ALCUNI DEI CASI DOCUMENTATI NELLA RELAZIONE Gilson Temponi, presidente di un'associazione di agricoltori a Placas (nello stato del Pará che ospita il Parco Nazionale dell'Amazzonia), nel 2018 ha denunciato al pubblico ministero il disboscamento illegale e le minacce di morte da parte dei taglialegna. Nel dicembre di quell'anno, due uomini hanno bussato alla sua porta e gli hanno sparato. Eusebio Ka’apor, leader del popolo Ka’apor che ha aiutato a organizzare pattuglie forestali per impedire ai taglialegna di accedere nell' Alto Turiaçu (territorio indigeno nello stato di Maranhão), è stato ucciso nel 2015. Poco dopo la sua morte, sei dei sette membri del Consiglio di Governo del Ka'apor, che coordina le pattuglie, hanno ricevuto minacce di morte da parte dei taglialegna locali. Osvalinda Pereira e suo marito, Daniel Pereira, entrambi piccoli agricoltori, hanno ricevuto minacce di morte per quasi un decennio da quando hanno iniziato a denunciare il disboscamento illegale portato avanti nello stato di Pará da una rete criminale. Nel 2018 hanno trovato due tombe, sotterrate nel loro giardino, segnalate da due croci di legno. Dilma Ferreira Silva, attivista ambientalista dello stato di Pará, e altre cinque persone sono state uccise nel 2019 sotto indicazione - secondo la polizia - di un proprietario terriero coinvolto nel disboscamento illegale. Temeva che Silva e gli altri avrebbero segnalato le sue attività criminali.

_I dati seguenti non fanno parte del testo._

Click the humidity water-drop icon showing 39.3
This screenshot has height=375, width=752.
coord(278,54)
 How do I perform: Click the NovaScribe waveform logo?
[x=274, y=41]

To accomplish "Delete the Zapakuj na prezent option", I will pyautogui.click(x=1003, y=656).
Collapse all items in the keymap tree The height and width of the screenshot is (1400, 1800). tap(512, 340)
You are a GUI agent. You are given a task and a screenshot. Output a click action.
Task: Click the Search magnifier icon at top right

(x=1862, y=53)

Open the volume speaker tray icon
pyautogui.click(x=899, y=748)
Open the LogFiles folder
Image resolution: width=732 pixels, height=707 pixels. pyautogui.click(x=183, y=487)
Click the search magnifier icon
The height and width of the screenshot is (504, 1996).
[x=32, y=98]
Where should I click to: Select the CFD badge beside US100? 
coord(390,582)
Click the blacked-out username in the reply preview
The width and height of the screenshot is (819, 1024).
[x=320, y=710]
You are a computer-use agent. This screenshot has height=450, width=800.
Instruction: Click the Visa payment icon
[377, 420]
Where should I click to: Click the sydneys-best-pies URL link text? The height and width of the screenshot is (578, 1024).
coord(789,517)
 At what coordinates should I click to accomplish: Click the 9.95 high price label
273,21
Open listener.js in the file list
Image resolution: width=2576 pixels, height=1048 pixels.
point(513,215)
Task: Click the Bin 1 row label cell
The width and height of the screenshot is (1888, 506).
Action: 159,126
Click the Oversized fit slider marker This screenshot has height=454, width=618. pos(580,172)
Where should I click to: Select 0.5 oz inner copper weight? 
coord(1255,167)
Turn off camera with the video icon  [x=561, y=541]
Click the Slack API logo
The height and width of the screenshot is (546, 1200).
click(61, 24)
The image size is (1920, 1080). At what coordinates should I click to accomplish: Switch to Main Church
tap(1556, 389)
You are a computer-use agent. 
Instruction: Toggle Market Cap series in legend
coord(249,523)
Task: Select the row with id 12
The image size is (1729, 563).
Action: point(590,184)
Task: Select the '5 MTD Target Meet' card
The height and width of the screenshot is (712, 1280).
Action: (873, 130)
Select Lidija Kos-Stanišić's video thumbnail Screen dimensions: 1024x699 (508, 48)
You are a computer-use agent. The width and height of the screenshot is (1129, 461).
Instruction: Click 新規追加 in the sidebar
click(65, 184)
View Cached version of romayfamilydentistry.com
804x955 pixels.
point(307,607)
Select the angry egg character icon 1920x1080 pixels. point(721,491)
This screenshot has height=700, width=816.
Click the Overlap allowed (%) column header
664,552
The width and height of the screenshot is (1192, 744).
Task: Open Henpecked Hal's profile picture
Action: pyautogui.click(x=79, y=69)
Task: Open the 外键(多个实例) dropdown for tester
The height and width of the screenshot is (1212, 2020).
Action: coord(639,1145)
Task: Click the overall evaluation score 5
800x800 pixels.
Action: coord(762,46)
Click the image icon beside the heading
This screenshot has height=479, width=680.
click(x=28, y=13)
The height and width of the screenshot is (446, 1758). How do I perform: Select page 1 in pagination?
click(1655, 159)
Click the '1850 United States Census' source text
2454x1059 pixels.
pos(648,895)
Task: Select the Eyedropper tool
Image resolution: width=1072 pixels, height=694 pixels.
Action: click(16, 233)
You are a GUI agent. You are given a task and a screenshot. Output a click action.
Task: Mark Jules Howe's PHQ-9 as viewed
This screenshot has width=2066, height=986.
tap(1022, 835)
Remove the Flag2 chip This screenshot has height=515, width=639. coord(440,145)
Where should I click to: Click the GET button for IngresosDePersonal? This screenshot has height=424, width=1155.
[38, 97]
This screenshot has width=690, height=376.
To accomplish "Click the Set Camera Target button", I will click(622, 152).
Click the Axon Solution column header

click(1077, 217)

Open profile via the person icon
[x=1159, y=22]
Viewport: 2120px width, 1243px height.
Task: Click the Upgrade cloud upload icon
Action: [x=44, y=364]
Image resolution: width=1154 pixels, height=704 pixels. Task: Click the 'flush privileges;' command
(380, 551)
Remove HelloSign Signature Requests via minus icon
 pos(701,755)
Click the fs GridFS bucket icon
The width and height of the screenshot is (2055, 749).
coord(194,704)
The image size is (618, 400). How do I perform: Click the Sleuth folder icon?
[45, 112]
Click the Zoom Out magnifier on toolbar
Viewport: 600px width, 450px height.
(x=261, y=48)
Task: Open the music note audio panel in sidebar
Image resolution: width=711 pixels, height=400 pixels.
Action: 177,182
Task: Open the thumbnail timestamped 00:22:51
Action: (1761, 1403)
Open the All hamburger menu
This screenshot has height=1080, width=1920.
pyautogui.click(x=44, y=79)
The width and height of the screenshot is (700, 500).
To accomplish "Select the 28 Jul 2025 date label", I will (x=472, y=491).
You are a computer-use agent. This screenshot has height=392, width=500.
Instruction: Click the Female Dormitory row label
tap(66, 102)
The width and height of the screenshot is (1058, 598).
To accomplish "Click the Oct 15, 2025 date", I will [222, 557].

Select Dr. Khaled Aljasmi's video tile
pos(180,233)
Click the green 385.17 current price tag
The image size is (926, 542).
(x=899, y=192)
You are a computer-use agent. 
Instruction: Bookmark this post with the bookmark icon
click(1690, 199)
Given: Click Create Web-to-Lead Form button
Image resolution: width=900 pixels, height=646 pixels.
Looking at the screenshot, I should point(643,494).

LA DEFORESTAZIONE SOTTO IL GOVERNO BOLSONARO Durante i primi otto mesi di mandato di Bolsonaro, la deforestazione è quasi raddoppiata rispetto allo stesso periodo del 2018. Nell'agosto 2019, gli incendi forestali legati alla deforestazione hanno raggiunto una portata che non si registrava dal 2010. Si tratta di incendi che non si verificano naturalmente nell'ecosistema umido del bacino amazzonico. Piuttosto, sono attivati da individui intenzionati a completare il processo di disboscamento nei siti in cui gli alberi sono già stati rimossi. Il presidente Bolsonaro ha promesso "tolleranza zero" nei confronti della criminalità ambientale. Tuttavia sia lui che i suoi ministri hanno anche definito la preoccupazione internazionale per l'Amazzonia "un attacco alla sovranità brasiliana". A loro dire, per risolvere il problema servirebbe un maggiore investimento nello sviluppo della regione.

QUALE FUTURO La posta in gioco, e gli effetti della resa dei conti tra i difensori della foresta e queste reti criminali, si estende ben oltre l'Amazzonia. Anche al di là dei confini brasiliani. Venerdì scorso il ministro degli Esteri, Ernesto Araújo, e il segretario di Stato degli Stati Uniti, Mike Pompeo, hanno accettato di promuovere lo sviluppo del settore privato in Amazzonia e hanno annunciato l'attivazione di un fondo, per la conservazione della biodiversità, di 100 milioni di dollari. Lo stesso giorno, il ministro delle Finanze Paulo Guedes ha definito, davanti la stampa estera, non così attenta e puntuale "la scienza che si occupa di cambiamento climatico". Poi, però, ha corretto il tiro sottolineando: "Ci impegneremo nello svilluppo sostenibile dell'Amazzonia".